**Assignment:**
Report back every line below that carries the word "flag".

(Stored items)
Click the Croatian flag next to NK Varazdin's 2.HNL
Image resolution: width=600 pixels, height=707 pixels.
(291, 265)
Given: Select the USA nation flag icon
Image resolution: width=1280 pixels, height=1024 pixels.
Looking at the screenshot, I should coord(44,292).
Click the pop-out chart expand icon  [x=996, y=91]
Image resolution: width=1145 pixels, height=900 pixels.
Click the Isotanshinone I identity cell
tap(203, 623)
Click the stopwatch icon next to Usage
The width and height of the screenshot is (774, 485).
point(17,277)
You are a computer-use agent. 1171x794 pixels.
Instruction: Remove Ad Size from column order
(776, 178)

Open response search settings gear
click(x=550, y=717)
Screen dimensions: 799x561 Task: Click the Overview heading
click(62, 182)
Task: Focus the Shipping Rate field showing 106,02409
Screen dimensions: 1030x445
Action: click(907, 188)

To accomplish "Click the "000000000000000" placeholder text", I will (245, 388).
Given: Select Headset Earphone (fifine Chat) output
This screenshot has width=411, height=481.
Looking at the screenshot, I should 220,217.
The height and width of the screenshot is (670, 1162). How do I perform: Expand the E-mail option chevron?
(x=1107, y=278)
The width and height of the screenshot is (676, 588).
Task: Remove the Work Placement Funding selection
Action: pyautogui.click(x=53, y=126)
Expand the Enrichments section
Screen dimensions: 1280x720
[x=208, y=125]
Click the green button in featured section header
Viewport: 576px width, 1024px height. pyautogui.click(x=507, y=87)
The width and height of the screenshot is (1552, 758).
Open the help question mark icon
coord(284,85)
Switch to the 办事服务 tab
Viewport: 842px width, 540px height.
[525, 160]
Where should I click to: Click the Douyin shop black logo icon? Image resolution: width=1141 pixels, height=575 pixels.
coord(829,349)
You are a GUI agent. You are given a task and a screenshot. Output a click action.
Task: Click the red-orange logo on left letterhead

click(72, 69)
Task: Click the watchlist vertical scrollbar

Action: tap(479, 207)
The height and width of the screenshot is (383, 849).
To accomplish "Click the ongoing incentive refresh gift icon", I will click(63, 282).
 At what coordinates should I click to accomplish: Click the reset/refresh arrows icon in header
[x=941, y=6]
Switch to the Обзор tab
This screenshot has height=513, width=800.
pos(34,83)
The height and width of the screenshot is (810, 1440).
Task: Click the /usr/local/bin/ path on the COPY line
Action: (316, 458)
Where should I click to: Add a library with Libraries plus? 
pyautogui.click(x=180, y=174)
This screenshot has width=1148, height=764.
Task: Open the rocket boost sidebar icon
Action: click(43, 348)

**Answer space:**
Click the Croatian flag next to NK Varazdin's 2.HNL
Given: Select the USA nation flag icon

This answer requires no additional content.